210 Meter oder 3000 Seiten Papier pro Minute laufen durch die Maschine, werden beidseitig bedruckt, kontrolliert, gestapelt, geschnitten, abgeheftet und ausgespuckt - ohne, dass ein Mitarbeiter zwischendrin Hand anlegen muss. "Digitale Drucker gibt es viele, Bindemaschinen auch, aber kein Gerät, das alles in einem bei solchen Geschwindigkeiten kann", sagt Lettershop-Geschäftsführer Patrick Jost. Dank Sensoren und Barcode-Lesegeräten fehlen keine Blätter. Ein Verknittern der Seiten oder Auffächern der Hefte ist auch nicht mehr möglich, da keine Heißfixierung angewandt wird. Nicht nur, dass menschliche Arbeit teuer ist, sie ist im Vergleich zu diesen Maschinen auch langsam. Und Zeit kostet Geld. Gerade für Institutionen wie die Europäische Union. Die lässt nämlich bei dem 1995 gegründeten Unternehmen der Luxemburger CIP-Gruppe ihr Amtsblatt drucken. Gesetzt werden die Dokumente bei der Luxemburger Firma Euroscript, einer Tochter der "Saarbrücker Zeitungs"-Gruppe, zu der auch der Trierische Volksfreund gehört. 500 000 Seiten täglich, seit der Osterweiterung zum 1. Mai in 19 Sprachen, innerhalb von fünf bis sechs Stunden - so lautet die stolze Bilanz der drei Lettershop-Drucklinien in jeder Nacht. Denn erst gegen 22 Uhr kommen die Daten als PDF-Datei elektronisch übermittelt an. Und gegen 4 Uhr nimmt das Amt für amtliche Veröffentlichungen der Europäischen Gemeinschaften die Paletten mit den EU-Dokumenten entgegen. Nur so sind alle Daten auch pünktlich zum Sitzungsbeginn in Brüssel oder Straßburg. "Das wird dem Kunden garantiert. Sonst zahlen wir Konventionalstrafen", sagt Jost. Strenge Sicherheitsschleusen sorgen dafür, dass kein fremdes Auge ins Allerheiligste von Lettershop blicken kann, aber auch dafür, dass keine geheimen Daten das Gebäude in Niederanven verlassen. Denn außer dem Amtsblatt der EU gehen bei dem Unternehmen mit seinen 30 Mitarbeitern auch tausende Konto-Auszüge von Luxemburger Großbanken, Schecks und Beipackzettel von Arzneimitteln in den Druck. Deshalb stehen die Maschinen auch nur wenige Stunden am Tag still. Hinzukommen riesige Mailings (standardisierte Kundenschreiben) für große Luxemburger Unternehmen beziehungsweise für mittelständische deutsche Unternehmen, aber auch Geldkarten oder Einladungen.
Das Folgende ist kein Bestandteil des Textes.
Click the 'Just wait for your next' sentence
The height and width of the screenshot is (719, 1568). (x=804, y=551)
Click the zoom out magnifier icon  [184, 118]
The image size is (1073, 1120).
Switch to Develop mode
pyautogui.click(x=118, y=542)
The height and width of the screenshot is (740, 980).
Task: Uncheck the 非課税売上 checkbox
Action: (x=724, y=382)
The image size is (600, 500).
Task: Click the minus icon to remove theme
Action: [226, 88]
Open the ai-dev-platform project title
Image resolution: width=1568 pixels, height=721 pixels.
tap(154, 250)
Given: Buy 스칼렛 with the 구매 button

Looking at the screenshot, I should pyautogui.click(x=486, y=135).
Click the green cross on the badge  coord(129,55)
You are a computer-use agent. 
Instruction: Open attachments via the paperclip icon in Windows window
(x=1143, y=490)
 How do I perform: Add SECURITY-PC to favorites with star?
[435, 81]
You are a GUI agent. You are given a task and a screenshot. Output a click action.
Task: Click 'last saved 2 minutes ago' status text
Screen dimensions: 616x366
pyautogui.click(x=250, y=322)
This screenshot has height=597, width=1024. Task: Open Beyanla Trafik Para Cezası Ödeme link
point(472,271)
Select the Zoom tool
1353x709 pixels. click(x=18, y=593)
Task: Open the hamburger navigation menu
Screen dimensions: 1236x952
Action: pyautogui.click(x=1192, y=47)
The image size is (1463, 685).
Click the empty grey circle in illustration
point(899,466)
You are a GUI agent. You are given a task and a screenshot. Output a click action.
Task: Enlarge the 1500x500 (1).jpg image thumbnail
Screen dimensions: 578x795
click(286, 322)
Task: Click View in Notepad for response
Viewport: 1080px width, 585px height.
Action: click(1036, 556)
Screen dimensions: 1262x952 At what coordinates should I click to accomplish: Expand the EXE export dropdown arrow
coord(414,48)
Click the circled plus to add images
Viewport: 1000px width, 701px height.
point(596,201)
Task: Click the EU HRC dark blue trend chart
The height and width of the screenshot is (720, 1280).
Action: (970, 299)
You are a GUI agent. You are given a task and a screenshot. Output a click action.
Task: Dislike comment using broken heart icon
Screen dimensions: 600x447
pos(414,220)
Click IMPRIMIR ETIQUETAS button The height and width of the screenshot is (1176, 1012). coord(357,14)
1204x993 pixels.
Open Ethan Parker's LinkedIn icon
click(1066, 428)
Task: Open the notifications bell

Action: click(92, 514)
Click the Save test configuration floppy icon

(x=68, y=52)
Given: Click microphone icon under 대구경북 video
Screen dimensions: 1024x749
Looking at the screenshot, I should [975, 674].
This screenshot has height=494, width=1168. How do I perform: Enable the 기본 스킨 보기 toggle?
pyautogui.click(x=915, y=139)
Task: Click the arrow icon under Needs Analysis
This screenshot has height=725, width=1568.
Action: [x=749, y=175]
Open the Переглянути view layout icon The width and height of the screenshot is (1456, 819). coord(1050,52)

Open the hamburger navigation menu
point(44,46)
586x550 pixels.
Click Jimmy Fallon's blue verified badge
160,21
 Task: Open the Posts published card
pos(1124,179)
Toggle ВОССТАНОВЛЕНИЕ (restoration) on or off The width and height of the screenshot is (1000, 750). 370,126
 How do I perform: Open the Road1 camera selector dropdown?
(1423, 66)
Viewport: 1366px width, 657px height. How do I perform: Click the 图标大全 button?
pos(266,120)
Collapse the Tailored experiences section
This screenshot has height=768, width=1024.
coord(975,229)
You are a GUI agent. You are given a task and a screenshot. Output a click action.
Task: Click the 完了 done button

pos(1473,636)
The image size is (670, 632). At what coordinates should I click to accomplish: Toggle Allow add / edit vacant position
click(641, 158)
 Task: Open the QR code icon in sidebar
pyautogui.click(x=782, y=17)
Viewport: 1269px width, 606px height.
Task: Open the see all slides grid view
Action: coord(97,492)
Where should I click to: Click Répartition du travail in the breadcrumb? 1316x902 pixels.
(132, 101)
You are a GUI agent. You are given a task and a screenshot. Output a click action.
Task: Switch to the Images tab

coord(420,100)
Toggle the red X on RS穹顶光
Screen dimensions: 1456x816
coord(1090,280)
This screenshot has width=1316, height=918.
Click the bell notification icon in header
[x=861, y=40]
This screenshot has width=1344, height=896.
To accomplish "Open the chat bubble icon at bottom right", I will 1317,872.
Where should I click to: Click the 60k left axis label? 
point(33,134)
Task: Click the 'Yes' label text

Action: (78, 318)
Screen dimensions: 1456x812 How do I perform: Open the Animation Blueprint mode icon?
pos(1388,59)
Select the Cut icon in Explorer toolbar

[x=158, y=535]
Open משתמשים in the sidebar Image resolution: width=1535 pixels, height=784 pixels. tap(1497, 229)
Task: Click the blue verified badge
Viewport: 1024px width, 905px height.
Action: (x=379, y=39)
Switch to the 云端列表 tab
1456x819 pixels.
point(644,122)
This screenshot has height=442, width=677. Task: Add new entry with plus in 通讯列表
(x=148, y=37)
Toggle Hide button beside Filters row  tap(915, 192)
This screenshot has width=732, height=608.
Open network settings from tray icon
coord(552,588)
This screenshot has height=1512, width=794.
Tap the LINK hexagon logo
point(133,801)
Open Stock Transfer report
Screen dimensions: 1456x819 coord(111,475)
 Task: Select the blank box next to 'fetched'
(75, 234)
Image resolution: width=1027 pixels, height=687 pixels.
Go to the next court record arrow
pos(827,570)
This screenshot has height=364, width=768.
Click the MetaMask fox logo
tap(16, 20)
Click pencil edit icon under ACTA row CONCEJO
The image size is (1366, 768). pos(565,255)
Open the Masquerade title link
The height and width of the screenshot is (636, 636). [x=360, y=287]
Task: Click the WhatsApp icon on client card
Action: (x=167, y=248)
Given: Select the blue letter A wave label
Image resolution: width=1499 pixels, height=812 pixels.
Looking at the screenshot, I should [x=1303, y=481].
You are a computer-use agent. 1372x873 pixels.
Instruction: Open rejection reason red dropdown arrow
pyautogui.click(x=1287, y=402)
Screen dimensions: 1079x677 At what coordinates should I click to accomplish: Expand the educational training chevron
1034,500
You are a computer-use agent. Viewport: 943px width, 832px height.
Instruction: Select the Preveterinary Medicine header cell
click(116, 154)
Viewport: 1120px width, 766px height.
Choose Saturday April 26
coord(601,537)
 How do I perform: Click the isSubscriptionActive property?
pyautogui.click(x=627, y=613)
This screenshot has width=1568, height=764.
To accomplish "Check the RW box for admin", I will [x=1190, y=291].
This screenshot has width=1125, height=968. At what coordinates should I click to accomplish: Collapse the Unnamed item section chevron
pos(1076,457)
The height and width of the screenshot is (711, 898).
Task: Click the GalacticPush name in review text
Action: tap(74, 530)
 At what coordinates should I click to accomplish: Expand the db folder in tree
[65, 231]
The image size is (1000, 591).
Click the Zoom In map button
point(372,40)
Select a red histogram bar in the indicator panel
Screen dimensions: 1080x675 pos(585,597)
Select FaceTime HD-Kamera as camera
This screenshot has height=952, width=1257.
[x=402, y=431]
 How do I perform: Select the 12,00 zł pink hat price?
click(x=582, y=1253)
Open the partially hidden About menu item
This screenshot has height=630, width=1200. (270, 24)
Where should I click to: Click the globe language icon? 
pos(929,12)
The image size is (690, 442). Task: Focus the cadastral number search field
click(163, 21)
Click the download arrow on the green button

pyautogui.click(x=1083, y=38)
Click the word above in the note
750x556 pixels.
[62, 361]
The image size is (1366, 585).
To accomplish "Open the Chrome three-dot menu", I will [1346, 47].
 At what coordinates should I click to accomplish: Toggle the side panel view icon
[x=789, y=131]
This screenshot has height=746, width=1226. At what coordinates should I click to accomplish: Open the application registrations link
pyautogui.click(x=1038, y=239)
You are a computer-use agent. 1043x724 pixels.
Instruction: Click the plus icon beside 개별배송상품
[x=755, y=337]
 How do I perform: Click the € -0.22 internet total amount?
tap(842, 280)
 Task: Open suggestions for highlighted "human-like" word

Lettershop stellt das Papier und druckt die Aufträge. Doch nicht nur das. Außerdem faltet, stanzt, bindet und kuvertiert die Firma die Dokumente und organisiert den Postversand.Rücksicht auf das Bankgeheimnis

"Von der Hochzeitseinladung bis zu zehn Millionen Rechnungen - wir leben von der Vielfalt unserer Aufträge", sagt der Lettershop-Chef. Dabei werden alle Dokumente individuell und jederzeit aktualisiert verarbeitet - wie beispielsweise monatliche Telefonrechnungen. Es bedarf nur täglich oder monatlich aktualisierter Daten vom Kunden. Die Daten werden nach jedem Vorgang gelöscht. Schließlich unterliegt Lettershop dem Bankgeheimnis und darf Personen- und Finanzdaten nicht weiter- oder preisgeben. "Während es im Off-Set-Druck auf die produzierte Masse ankommt, können wir in kleinen und großen Mengen ganz flexibel und nach Bedarf reagieren", sagt Patrick Jost. Das habe so bislang kein Unternehmen gekonnt. Den Kunden zuliebe wird nach Stückpreis abgerechnet, so herrscht Transparenz, und es gibt auch keine bösen Überraschungen. "Wir gehen zu unseren Kunden und sagen: Spart Euch große Druckaufträge, sondern kommt, wenn Ihr zeitnah und aktuell Unterlagen braucht", sagt der findige Firmenchef. Ob kleiner oder großer Kunde, jeder Kunde ist wichtig.